Dia tak lagi berpikir panjang. Napasnya terputus-putus. Kini, di lantai tiga, baru dia merasakan beratnya lelah. Langkahnya begitu berat. Lelah benar-benar menguasainya.
Dia berhenti. Mengatur napas. Kemudian dia melanjutkan langkahnya ke lantai lima.
Setelah berjuang keras, dia akhirnya mendapati lantai bertulis angka lima.
Beberapa langkah lagi.
Dia berjalan perlahan, bertolak pinggang, sangat letih.
Setelah berusaha melawan kelelahan, akhirnya dia mendapati kamar 525. Sosok wanita, didapatinya, duduk terkulai bersandar di pintu kamarnya.
Wanita itu memejamkan mata, dengan pipi yang mengkilap.
Pertanda, ada jejak air mata yang sempat membasahinya. Dia tersadar, membuka mata, saat merasakan kehadiran Camelia.
Camelia terduduk.
Tanpa kata, air mata wanita itu kembali membanjiri matanya. Dia membuang dirinya dalam pelukan Camelia.
Camelia terpaku.
Matanya merah, menahan air mata. Melihat sosok yang begitu sangat disayanginya terlihat sangat hancur, hatinya pun ikut tersayat, sangat pedih.
Tanpa suara, Camelia membuka pintu apartemen-nya. Dia membantu wanita itu berdiri dan dipandunya masuk. Raganya seperti kehilangan kekuatan, dia sangat lemah.
Suasana masih hening.
Camelia memberikan ruang untuk Meylani menenangkan diri. Meylani bersandar pada kursi, di balkon. Matanya menatap kosong. Kesedihan itu, seperti tak mampu lagi dia bahasakan.
Satu jam berlalu.
Camelia menghidangkan sop hangat. Entah mengapa, langit seperti ikut merasakan duka yang sama. Hujan deras turun bersamaan dengan air mata Mey yang kembali hadir.
“Kita makan dulu, ya.” Lia membujuk sahabatnya itu.

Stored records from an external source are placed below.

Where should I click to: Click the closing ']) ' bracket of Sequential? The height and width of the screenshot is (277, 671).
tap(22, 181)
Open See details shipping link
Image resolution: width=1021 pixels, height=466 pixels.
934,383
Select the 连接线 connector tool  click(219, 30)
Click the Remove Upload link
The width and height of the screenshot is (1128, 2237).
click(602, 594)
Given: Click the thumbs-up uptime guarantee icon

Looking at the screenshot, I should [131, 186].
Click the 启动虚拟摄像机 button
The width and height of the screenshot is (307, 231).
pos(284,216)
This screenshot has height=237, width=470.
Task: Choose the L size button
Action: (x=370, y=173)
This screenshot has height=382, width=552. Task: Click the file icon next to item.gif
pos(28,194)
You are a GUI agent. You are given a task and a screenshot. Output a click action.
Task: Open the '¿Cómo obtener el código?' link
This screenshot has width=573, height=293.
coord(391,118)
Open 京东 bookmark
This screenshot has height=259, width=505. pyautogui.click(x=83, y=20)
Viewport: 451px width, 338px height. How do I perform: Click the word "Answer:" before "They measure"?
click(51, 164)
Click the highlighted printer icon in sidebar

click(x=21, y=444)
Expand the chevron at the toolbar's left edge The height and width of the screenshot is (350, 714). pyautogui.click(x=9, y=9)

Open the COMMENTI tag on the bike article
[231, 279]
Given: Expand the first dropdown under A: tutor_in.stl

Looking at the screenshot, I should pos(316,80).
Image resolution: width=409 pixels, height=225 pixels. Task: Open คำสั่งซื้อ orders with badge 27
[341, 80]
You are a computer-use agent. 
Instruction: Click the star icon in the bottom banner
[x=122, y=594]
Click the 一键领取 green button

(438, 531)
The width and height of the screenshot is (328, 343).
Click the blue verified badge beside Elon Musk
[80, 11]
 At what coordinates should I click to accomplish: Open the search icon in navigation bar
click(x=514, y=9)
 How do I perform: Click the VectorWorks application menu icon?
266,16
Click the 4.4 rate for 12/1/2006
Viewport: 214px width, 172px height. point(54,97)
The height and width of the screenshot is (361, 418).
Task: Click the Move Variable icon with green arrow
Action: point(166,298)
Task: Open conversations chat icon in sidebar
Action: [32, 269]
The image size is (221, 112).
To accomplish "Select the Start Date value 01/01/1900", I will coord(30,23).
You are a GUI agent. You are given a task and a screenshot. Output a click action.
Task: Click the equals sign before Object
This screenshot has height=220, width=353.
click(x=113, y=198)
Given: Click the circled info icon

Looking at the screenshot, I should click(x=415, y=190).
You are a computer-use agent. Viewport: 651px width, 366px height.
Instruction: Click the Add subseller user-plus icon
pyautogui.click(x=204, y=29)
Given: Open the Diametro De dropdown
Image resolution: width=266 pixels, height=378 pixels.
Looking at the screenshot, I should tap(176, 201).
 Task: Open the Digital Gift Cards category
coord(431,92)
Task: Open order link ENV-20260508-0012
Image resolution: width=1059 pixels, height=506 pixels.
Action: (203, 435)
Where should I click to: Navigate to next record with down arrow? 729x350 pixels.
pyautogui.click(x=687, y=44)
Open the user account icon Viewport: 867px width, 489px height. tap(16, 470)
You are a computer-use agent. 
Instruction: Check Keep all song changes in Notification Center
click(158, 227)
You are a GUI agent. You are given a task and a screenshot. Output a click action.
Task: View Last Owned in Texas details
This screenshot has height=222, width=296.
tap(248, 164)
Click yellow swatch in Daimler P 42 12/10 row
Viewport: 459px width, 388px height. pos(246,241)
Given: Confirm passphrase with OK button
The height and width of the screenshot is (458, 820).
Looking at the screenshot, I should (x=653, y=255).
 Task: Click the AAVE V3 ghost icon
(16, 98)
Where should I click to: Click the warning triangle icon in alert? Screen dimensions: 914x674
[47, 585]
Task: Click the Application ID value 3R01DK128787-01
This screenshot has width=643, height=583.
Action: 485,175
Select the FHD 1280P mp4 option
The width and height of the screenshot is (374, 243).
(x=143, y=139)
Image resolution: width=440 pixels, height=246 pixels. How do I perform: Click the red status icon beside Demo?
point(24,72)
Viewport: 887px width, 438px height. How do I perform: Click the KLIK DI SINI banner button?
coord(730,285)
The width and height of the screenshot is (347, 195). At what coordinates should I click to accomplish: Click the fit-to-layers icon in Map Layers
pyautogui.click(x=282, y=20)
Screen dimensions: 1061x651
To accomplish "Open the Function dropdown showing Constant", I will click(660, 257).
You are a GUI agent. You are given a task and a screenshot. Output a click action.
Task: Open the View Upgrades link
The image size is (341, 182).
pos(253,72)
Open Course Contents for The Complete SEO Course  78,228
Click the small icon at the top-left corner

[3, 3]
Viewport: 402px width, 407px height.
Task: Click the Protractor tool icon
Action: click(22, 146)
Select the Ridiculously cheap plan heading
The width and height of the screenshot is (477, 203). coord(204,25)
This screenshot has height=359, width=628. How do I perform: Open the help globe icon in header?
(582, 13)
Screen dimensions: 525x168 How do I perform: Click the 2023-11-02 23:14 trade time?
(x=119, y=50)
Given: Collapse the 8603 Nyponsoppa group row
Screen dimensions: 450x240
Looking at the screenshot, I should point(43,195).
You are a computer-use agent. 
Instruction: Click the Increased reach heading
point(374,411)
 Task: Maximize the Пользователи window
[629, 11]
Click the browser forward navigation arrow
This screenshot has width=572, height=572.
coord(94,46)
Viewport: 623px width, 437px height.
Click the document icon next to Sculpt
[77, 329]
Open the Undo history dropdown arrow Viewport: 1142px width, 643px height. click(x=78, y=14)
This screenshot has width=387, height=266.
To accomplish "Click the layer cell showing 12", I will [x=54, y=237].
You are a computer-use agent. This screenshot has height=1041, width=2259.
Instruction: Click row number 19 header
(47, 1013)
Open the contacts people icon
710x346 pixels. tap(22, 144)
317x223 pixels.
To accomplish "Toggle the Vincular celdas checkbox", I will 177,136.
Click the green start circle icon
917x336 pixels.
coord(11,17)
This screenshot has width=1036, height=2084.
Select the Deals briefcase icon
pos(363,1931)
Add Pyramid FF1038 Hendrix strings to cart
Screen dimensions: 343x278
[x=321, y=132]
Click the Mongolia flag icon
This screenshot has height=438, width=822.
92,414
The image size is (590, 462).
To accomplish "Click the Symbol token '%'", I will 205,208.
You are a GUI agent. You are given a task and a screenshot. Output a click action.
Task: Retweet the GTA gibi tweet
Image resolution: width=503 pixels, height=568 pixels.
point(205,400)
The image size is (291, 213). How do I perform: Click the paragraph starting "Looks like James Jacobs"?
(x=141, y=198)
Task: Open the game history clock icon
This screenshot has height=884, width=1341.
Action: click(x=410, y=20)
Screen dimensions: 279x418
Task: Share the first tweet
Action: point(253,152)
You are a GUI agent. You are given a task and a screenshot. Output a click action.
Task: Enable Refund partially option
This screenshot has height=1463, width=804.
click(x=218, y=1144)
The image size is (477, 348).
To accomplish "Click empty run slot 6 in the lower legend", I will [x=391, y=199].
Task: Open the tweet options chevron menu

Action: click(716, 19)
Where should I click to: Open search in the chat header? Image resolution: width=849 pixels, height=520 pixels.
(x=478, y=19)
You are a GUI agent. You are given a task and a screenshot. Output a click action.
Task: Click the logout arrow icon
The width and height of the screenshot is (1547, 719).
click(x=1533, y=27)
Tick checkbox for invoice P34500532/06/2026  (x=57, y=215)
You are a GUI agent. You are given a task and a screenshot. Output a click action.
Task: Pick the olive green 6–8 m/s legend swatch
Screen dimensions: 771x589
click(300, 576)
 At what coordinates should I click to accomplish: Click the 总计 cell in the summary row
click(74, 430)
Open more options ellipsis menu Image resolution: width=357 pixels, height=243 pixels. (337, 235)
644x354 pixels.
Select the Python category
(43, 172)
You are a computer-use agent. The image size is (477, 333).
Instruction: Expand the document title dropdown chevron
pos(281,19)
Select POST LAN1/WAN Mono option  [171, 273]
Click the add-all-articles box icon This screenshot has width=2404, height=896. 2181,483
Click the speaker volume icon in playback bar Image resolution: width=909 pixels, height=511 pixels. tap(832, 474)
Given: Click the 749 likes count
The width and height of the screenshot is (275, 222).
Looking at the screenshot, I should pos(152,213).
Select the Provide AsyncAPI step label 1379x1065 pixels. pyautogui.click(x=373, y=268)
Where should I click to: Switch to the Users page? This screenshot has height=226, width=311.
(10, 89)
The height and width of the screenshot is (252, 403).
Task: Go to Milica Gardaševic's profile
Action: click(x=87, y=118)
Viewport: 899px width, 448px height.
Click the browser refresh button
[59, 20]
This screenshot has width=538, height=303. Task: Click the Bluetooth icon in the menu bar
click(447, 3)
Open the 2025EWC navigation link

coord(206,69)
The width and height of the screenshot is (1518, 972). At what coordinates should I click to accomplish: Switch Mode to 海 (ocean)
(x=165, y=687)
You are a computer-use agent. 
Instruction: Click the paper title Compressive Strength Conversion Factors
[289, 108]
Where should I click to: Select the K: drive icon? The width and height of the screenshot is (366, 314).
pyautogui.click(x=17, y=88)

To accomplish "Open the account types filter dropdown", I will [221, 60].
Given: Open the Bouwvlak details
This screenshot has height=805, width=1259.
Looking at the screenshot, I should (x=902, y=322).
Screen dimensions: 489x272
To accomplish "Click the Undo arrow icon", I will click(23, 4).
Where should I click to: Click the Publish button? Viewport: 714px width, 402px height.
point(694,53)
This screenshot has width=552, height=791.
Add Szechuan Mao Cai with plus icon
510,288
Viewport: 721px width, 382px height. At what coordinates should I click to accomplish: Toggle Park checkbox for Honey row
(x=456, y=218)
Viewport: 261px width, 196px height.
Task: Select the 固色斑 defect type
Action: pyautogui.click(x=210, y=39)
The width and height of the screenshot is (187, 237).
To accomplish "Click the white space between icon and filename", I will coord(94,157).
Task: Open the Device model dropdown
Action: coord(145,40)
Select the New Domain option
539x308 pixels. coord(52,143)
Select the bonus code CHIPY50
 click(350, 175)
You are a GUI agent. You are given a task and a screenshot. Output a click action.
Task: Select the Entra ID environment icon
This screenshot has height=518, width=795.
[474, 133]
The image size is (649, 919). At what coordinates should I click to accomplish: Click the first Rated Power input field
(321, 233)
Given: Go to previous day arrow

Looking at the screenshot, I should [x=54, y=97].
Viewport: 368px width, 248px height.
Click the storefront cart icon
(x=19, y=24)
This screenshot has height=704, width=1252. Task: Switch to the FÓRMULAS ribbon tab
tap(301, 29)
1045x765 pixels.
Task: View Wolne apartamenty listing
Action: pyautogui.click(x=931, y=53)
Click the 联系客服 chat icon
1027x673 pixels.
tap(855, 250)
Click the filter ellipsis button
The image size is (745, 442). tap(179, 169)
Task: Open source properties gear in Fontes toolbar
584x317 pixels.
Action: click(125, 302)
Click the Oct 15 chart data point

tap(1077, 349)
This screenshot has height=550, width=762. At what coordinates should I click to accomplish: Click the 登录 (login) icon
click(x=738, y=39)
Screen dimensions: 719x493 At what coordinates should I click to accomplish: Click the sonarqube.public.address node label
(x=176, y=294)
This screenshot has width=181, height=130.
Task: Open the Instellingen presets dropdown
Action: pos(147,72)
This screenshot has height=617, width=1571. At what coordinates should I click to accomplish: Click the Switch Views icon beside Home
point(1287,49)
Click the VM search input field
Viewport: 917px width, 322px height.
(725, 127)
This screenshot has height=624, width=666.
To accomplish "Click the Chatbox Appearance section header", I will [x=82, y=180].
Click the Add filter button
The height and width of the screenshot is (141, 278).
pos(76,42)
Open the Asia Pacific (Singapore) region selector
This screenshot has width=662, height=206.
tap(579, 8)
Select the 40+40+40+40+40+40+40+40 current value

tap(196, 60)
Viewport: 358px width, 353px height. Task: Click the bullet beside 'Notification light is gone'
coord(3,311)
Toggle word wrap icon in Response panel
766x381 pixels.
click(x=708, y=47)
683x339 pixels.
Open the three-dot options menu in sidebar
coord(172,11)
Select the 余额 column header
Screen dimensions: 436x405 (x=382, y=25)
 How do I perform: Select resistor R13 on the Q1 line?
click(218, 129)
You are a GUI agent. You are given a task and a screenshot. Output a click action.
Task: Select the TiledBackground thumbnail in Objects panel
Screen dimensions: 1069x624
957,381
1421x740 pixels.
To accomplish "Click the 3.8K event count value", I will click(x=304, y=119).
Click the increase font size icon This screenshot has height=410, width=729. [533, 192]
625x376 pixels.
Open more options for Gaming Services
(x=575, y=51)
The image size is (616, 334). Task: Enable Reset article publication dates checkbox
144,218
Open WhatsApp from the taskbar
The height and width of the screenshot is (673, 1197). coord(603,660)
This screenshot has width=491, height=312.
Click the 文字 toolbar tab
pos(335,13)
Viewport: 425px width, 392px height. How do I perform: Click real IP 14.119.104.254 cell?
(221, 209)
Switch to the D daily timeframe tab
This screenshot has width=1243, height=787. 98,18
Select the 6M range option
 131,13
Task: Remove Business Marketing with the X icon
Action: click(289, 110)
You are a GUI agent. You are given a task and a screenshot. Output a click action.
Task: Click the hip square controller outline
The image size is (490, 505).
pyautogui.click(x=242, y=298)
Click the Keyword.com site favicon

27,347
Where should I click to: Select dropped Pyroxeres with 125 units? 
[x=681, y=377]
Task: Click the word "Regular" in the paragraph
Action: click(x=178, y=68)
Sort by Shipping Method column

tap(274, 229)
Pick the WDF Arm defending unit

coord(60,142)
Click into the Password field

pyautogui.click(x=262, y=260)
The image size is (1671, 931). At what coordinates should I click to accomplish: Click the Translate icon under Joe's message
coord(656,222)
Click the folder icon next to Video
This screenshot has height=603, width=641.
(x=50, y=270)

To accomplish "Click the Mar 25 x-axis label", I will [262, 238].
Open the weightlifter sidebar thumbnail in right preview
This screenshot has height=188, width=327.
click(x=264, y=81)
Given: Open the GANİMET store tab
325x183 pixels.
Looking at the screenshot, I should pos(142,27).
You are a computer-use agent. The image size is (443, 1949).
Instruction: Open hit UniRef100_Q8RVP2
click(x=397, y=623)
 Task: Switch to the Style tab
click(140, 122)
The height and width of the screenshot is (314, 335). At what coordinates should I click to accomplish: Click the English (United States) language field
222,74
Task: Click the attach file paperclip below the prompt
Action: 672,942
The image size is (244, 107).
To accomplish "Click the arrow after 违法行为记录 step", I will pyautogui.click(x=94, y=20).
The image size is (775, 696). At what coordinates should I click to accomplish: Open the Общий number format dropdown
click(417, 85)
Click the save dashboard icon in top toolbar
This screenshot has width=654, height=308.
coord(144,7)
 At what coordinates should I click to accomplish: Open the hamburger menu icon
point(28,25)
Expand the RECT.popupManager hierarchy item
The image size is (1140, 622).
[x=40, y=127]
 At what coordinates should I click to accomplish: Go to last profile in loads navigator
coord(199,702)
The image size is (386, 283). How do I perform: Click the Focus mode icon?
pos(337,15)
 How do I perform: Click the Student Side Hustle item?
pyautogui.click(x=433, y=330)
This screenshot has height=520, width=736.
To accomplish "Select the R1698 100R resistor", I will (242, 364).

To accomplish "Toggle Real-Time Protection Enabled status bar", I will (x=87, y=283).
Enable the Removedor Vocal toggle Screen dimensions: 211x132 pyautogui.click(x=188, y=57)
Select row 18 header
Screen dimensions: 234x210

Mey tampak sangat lemah. Akhirnya raga yang lelah itu mengalah.
Mey membuka mulut dan Lia dengan sigap menyuapinya, perlahan.
“Kenapa gak hubungi aku, kamu mau ke sini? Aku bisa nitip kunci apartemen,” Camelia mencoba menghangatkan suasana, memulai obrolan.
“Ponselku jatuh, entah di mana,” Meylani sangat lemah. Tutur katanya, menjelaskan semuanya.
Apa yang terjadi padamu, Mey?
Camelia melihat ada duka yang sangat berat. Tapi dia belum berani bertanya. Camelia membawa piring ke dapur.
Saat kembali, Mey sudah tertidur di kursi. Matanya menyiratkan sedih yang begitu besar.
Ponsel Lia berbunyi. Didapatinya pesan dari Leo.
Leo: Li, Mey sama kamu?
Lia: Kalian ada masalah apa? Kamu jangan sampai mengingkari janjimu, Leo! Kamu tahu, akan berhadapan dengan siapa, jika terjadi sesuatu dengan Mey!
Leo: Tenang dulu Li. Aku tidak tahu, mengapa Mey meninggalkan rumah. Aku balik dari kantor, Mey sudah tidak ada di rumah. Dia meninggalkan ponselnya.
Lia: Kita tunggu saja, sampai Mey lebih baik. Segera aku kabari!
Leo: Aku nunggu ya, Li. Aku sangat khawatir.
Fokus Camelia, kembali ke sahabatnya. Dia menyaksikan kesedihan yang tak biasa. Meylani tak pernah seperti ini. Bahkan mengucap satu kalimat pun, kini, dia tak lagi sanggup.